Above all else, the criminal justice system must be just, and much of criminal defense work involves protecting our clients from being treated unjustly. Is it just that a noncitizen accused of misdemeanor simple possession of a controlled substance faces deportation if convicted? Is it just that law enforcement can misstate the law in a DUI investigation to coerce an arrestee to provide a blood sample without a warrant, in violation of the Fourth Amendment? Is it just for racial bias to play any role at any stage in a criminal trial? When the system is not just, it is not only the accused who are negatively impacted – trust in law enforcement, public safety, and community solidarity suffer as well.
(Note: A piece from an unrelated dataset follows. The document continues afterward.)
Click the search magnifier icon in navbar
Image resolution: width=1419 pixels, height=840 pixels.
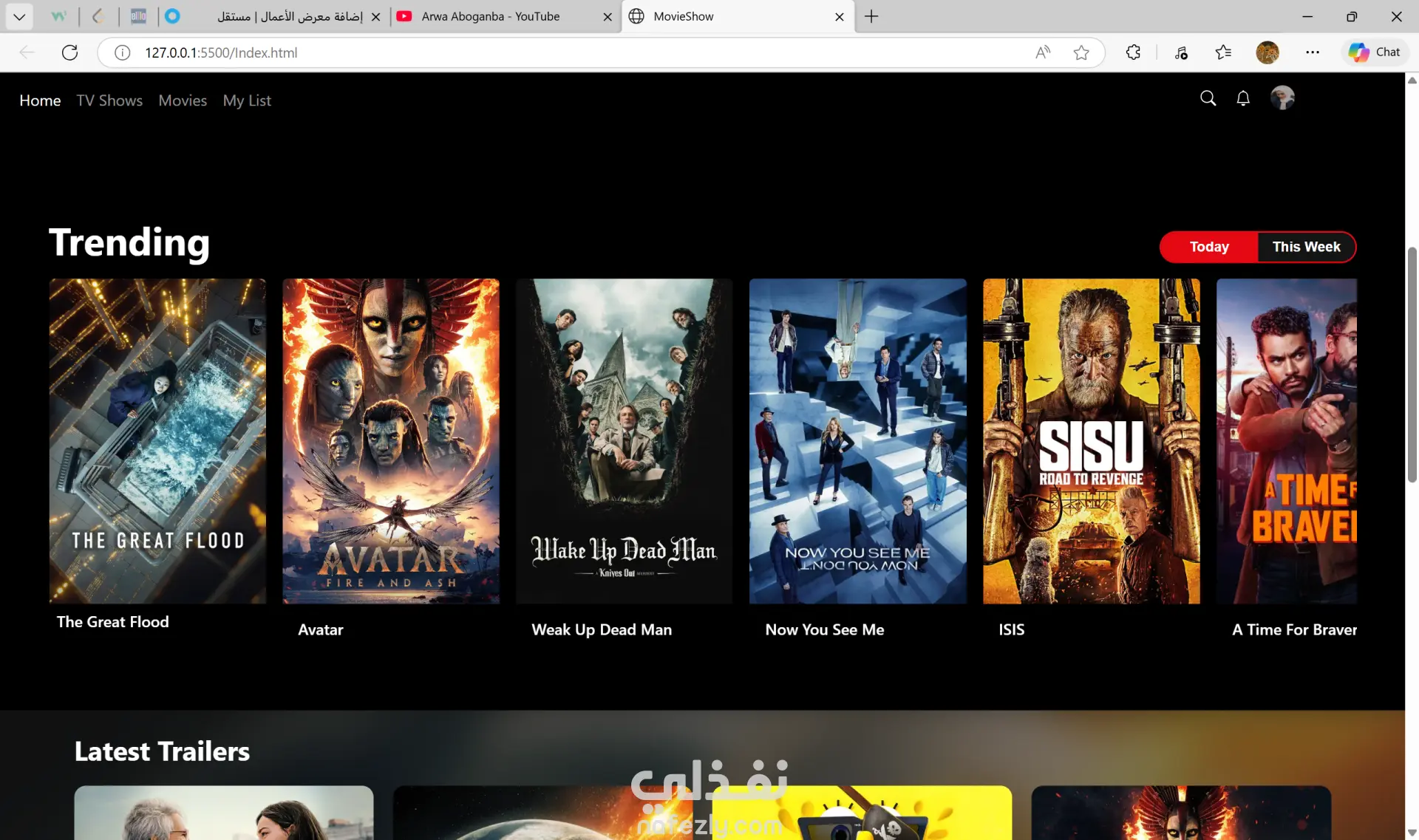tap(1208, 98)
Since the killing of George Floyd, California has taken steps to try to eradicate racially-discriminatory practices in the criminal justice system, which go beyond intentional discrimination. The California Racial Justice Act (“RJA”), which took effect on January 1, 2021, seeks to remedy this long-standing wrong in criminal cases, and covers discrimination and bias based on race, ethnicity, and national origin. In passing the RJA, the legislature declared “Implicit bias, although often unintentional and unconscious, may inject racism and unfairness into proceedings similar to intentional bias. The intent of the Legislature is not to punish this type of bias, but rather to remedy the harm to the defendant’s case and to the integrity of the judicial system. It is the intent of the Legislature to ensure that race plays no role at all in seeking or obtaining convictions or in sentencing. It is the intent of the Legislature to reject the conclusion that racial disparities within our criminal justice are inevitable, and to actively work to eradicate them.” (Assem. Bill No. 2542, Stats. 2020, ch. 317, § 2.)
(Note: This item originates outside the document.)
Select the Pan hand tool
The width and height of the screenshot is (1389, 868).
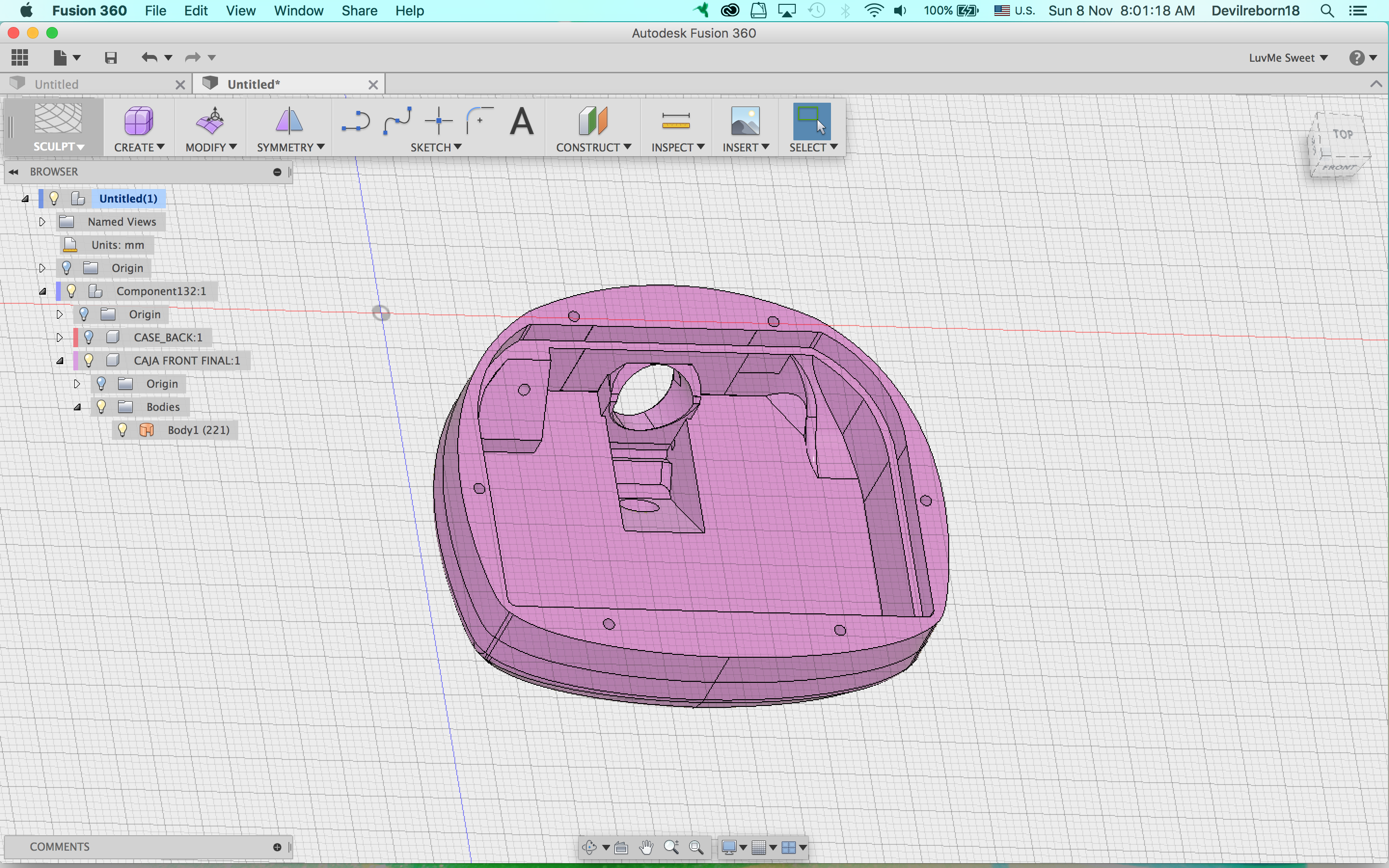point(647,847)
The RJA, which is codified in Penal Code section 745, has since been expanded by the Racial Justice for All Act (Assembly Bill 256), which extended the RJA to convictions obtained prior to January 1, 2021; AB 256 makes the application of the RJA retroactive in stages, and by January 1, 2026, this remedy will be possible for everyone who had a felony conviction or a juvenile adjudication with commitment, regardless of when it occurred. In October of 2022, Governor Gavin Newsom signed Assembly Bill 2799 into law, which limits the use of rap lyrics in criminal court cases; AB 2799 requires “a court, in a criminal proceeding where a party seeks to admit as evidence a form of creative expression, to consider specified factors when balancing the probative value of that evidence against the substantial danger of undue prejudice.”

A first of its kind, in October of 2022, the Honorable Clare Maier overturned the murder convictions of two Black men in this county under the RJA, finding that the prosecution had most likely injected racial bias into the trial by quoting the men’s rap lyrics and repeating their use of a racial slur. The court held that, “the use of defendant’s rap lyrics and videos at their criminal trial, though not done to purposefully invoke racial bias, more likely than not triggered the jury’s implicit racial bias against African American men.”

While these new laws are still in their infancy, and their scope up to much debate, the legislative intent is certainly a step in the right direction towards achieving a more just system.

I am honored to be Guest Editor of this Criminal Law issue, and want to thank those who contributed. It is my hope that this issue sheds light on aspects of the criminal justice system that transcend the limited question of guilt vs. innocence, and provides insight into the work of those who practice in it.